Segment Start: Excerpted passage
# How to verify that 3 - D acceleration is working properly.



## Lasse (Sep 18, 2010)

How do I verify that the graphics driver is working properly?

Thanks in advance/
Lasse.


----------



## Beastie (Sep 18, 2010)

Install graphics/mesa-demos and execute *glxinfo*. If you see "Software Rasterizer", it means GPU acceleration is not being used.


----------



## adamk (Sep 18, 2010)

There are things you could see there that might indicate a problem, other than "software rasterizer".  If you are unsure, your best bet is to show the output of [cmd=]glxinfo | grep -i render[/cmd] and we could let you know


----------



## Lasse (Sep 19, 2010)

Should I choose the option: NVIDIA_GL. When installing mesa-demos?

Lasse.


----------



## adamk (Sep 20, 2010)

Well are you using an nvidia card?

Adam


----------



## Lasse (Sep 20, 2010)

Yes. I use a GeForce 9600GT.

Lasse.


----------



## adamk (Sep 20, 2010)

Well I'm not even 100% sure what that option does, but all things considered, it seems like selecting that option would be the logical thing to do.

Adam


----------



## Lasse (Sep 20, 2010)

Here is the output of `glxinfo | grep -i render`:


```
$ glxinfo | grep -i render
direct rendering: Yes
OpenGL renderer string: GeForce 9600 GT/PCI/SSE2
    GL_NV_conditional_render, GL_NV_copy_depth_to_color, GL_NV_copy_image, 
    GL_NVX_conditional_render, GL_NVX_gpu_memory_info,
```

Lasse


----------



## adamk (Sep 21, 2010)

Then you have 3D acceleration.

Adam


----------
Segment End: Excerpted passage
Segment Start: Record extracts
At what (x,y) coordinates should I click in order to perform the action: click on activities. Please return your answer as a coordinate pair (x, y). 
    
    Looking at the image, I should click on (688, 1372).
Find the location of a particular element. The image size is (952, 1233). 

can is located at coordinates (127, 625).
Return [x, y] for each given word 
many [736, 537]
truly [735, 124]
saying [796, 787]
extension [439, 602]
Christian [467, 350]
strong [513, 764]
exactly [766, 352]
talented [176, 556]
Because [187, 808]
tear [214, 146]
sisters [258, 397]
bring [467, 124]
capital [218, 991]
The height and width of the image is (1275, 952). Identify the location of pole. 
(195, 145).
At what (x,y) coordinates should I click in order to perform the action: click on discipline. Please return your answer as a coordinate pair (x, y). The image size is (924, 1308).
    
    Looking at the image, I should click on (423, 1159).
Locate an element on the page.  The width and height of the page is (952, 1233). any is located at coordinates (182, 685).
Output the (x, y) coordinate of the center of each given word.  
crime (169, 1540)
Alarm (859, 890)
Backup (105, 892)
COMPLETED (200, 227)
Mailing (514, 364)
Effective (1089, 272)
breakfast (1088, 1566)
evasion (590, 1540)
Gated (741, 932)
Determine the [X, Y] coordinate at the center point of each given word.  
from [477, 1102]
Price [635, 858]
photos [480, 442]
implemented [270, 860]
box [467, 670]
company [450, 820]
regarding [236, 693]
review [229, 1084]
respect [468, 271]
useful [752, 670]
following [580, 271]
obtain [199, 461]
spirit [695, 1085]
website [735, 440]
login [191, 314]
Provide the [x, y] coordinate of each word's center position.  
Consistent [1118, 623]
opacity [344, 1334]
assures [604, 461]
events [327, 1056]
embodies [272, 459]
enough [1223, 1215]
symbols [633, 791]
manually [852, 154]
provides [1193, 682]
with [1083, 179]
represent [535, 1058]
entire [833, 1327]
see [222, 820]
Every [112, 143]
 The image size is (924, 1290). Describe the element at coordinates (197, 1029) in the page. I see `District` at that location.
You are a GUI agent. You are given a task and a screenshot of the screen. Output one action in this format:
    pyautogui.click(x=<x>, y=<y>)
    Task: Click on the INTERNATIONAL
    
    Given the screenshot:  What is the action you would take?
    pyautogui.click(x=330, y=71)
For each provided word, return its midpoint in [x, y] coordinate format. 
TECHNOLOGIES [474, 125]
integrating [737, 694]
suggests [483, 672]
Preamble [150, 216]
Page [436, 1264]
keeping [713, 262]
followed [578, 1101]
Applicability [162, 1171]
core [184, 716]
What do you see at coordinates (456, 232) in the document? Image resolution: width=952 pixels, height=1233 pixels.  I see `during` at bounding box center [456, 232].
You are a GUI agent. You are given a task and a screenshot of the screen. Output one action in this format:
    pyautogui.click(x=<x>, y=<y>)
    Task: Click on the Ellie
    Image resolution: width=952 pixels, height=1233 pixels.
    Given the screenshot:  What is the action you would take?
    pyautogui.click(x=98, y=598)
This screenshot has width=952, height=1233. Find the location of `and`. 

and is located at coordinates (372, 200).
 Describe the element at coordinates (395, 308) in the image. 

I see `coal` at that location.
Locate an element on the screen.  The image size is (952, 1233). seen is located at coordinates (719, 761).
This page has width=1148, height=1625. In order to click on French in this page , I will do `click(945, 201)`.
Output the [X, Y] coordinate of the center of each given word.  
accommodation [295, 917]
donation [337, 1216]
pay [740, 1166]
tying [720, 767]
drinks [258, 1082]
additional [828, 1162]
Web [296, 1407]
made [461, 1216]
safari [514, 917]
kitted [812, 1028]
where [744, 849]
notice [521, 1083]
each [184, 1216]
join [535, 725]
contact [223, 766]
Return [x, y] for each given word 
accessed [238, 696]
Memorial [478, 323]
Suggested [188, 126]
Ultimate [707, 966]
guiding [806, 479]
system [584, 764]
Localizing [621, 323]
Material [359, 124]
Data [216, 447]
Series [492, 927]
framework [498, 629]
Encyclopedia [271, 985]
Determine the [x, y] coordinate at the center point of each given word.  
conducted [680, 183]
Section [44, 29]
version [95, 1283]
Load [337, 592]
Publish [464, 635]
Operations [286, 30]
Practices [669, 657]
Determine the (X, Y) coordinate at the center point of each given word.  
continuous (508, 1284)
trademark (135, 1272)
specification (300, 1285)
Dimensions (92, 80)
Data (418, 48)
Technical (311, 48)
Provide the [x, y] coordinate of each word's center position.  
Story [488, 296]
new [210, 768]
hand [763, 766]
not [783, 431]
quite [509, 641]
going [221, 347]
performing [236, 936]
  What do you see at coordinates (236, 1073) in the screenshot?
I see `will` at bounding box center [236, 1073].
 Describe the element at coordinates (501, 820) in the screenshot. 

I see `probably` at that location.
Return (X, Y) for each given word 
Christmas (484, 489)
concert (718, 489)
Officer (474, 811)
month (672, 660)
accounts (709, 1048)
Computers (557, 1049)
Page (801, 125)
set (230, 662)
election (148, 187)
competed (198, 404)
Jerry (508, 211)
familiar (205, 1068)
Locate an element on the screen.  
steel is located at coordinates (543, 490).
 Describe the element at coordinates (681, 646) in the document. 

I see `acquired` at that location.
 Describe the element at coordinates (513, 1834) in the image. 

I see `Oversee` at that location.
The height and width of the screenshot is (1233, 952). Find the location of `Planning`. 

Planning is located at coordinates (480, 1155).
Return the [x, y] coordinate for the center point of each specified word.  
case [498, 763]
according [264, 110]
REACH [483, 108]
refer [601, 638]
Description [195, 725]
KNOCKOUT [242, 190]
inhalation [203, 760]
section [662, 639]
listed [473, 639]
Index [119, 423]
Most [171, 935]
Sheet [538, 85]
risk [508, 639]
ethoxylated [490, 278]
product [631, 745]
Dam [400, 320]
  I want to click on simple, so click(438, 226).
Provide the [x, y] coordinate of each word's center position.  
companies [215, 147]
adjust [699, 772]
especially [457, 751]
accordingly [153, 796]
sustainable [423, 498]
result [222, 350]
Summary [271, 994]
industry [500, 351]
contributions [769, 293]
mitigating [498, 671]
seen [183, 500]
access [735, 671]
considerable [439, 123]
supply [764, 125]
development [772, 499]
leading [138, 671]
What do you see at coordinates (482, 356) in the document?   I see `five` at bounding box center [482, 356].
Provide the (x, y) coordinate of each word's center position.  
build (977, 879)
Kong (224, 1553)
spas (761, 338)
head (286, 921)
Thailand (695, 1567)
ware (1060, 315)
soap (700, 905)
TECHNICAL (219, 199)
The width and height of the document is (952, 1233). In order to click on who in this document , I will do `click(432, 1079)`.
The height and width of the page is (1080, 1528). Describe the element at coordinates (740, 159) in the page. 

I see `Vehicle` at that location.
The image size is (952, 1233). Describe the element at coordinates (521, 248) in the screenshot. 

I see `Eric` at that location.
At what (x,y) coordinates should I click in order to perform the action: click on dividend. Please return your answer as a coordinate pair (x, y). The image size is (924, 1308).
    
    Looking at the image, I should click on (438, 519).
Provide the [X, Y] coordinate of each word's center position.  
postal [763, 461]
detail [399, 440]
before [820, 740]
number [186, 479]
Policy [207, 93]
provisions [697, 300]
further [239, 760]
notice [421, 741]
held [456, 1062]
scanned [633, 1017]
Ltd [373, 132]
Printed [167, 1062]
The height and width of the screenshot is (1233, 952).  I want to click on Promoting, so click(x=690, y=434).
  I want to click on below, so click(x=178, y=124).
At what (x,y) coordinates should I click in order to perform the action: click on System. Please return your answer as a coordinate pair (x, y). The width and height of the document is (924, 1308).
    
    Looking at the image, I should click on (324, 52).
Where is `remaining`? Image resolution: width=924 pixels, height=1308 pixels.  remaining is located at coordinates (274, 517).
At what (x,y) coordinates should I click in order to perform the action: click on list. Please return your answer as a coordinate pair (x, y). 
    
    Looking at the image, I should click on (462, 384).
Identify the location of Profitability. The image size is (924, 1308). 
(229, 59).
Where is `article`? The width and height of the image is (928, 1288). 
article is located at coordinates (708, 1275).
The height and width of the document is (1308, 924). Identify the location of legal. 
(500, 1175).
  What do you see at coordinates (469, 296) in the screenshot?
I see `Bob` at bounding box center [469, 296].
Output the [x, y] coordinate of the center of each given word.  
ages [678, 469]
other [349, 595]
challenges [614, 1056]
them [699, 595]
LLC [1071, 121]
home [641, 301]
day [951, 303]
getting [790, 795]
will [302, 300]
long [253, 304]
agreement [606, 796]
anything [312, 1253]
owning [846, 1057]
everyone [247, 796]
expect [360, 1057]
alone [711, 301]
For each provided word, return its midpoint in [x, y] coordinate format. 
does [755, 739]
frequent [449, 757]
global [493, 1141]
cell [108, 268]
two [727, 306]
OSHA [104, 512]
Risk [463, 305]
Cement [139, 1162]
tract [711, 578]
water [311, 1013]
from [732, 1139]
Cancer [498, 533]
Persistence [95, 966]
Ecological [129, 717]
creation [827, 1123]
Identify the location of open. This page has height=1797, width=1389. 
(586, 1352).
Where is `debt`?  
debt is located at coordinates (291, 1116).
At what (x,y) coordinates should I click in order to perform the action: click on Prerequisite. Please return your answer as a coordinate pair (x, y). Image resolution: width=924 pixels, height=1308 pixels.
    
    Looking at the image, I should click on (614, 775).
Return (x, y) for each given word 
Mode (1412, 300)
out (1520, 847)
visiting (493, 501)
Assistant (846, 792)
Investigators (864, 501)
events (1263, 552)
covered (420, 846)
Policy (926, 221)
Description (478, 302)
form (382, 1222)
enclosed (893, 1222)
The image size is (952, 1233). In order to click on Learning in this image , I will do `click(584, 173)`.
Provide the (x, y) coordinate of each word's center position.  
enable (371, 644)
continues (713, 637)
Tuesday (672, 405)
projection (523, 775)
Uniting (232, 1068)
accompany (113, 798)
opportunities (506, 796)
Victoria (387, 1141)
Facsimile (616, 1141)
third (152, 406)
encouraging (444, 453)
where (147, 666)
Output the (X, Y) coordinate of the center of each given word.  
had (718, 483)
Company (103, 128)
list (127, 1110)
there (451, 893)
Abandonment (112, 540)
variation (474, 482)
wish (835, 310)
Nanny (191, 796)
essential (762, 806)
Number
Segment End: Record extracts
According to the forum thread on verifying 3-D acceleration, what does it mean if the glxinfo output shows "Software Rasterizer"?

Exercise result — It means GPU acceleration is not being used.